Make sure you don’t forget why your work could matter to people beyond your committee and other specialists. How you understand your potential audience is going to shape how you research and how you write – the most time-consuming part of the book process was reworking the text to make it more accessible to people who may know nothing at all about East Germany, but care about human rights, and vice-versa.

Your book is, to put it mildly, ambitious in its reconceptualization of the changing meaning of human rights, East German state socialism, and the global Cold War. What do you consider to be the book’s most significant historiographical intervention?

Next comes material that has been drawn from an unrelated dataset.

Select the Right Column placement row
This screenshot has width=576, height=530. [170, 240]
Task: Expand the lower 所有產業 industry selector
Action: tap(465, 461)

For me personally, I think it is about returning agency to East Germans in this story. Both state officials and ordinary citizens are often portrayed as totalitarian automatons driven by a fixed and unchanging ideology, which I think is a complete misrepresentation of what was happening on the ground. Doing so  brings to light the missing “other side” of the Cold War rivalry in terms of human rights – Eastern Bloc elites did not just passively blunder into their own downfall. This approach also recovers the intellectual and political creativity of dissidents in creating a new vision of human rights from the ground up for the democratization of the GDR.

What are you currently working on at the moment?

I’m currently working on Germany’s place in global networks of trafficking in the late 19th and early 20th century as well as its role in shaping the League of Nations’ international prohibition systems. It’s a fun change after years of reading Marxist-Leninist legal theory!